- [Excerpted records]

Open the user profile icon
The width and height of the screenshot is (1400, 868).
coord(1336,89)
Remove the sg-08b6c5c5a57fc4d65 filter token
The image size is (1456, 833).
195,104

- [Work to be completed] Output the material again, line for line.

- [Reply]
Open the user profile icon
The width and height of the screenshot is (1400, 868).
coord(1336,89)
Remove the sg-08b6c5c5a57fc4d65 filter token
The image size is (1456, 833).
195,104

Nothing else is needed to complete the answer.